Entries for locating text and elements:
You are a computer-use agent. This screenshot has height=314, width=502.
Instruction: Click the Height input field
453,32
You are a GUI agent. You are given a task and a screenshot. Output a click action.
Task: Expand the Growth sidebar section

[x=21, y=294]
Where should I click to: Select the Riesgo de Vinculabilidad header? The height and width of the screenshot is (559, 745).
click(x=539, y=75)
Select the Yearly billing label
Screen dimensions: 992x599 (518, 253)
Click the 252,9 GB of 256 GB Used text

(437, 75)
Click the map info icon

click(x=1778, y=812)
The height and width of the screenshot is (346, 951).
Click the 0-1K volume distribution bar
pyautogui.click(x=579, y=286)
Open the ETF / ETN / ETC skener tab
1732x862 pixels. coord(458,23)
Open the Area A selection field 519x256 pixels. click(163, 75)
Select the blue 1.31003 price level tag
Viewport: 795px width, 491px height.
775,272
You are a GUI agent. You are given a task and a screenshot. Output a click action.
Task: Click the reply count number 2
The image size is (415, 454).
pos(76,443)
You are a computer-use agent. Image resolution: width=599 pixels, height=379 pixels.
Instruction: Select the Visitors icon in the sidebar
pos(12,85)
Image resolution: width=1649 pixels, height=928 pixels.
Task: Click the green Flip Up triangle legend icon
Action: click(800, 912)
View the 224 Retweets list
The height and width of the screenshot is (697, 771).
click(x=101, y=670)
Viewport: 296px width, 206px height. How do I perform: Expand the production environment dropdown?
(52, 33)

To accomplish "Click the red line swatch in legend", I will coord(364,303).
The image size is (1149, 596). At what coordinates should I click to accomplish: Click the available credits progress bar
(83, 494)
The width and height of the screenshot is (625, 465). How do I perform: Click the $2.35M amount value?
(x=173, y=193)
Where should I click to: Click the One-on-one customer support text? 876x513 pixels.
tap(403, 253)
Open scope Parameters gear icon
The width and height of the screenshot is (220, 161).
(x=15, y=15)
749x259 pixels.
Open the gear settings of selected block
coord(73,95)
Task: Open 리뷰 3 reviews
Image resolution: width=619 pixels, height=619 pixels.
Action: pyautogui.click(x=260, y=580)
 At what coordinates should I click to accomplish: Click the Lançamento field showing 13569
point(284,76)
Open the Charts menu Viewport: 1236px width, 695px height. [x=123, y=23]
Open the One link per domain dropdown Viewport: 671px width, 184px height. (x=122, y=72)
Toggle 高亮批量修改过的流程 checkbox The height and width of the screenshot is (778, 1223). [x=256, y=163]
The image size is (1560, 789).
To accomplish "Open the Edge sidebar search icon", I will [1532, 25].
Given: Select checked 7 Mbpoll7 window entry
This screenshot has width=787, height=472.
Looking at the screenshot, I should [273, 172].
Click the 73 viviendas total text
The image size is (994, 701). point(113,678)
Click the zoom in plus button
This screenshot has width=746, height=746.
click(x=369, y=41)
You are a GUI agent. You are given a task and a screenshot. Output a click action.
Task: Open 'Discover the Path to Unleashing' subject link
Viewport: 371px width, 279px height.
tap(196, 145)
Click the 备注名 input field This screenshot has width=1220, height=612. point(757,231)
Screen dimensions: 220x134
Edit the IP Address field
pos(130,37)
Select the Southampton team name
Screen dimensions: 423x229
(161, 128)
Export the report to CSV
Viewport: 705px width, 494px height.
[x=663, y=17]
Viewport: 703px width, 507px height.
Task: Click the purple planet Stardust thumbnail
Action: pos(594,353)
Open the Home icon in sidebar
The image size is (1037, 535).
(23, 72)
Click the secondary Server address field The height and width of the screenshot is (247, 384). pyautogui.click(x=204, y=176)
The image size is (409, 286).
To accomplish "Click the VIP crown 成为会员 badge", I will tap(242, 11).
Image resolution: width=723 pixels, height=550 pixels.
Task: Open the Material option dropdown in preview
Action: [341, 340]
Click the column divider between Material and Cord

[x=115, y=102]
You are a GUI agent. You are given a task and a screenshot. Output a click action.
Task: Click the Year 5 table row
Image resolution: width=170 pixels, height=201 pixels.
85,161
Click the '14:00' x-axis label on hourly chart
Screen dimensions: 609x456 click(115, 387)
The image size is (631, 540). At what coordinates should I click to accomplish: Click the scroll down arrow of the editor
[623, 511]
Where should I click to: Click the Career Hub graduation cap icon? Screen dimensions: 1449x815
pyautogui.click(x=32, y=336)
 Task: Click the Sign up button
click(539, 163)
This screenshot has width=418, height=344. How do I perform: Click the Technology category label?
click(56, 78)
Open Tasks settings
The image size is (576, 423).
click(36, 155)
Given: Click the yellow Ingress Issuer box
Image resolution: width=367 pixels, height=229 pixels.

(Exercise goal)
Extract the lines between the one holding "Where should I click to: Select" and the one holding "Screen dimensions: 992x599 (518, 253)", inclusive, and repeat them exactly.

(Completed exercise)
Where should I click to: Select the Riesgo de Vinculabilidad header? The height and width of the screenshot is (559, 745).
click(x=539, y=75)
Select the Yearly billing label
Screen dimensions: 992x599 (518, 253)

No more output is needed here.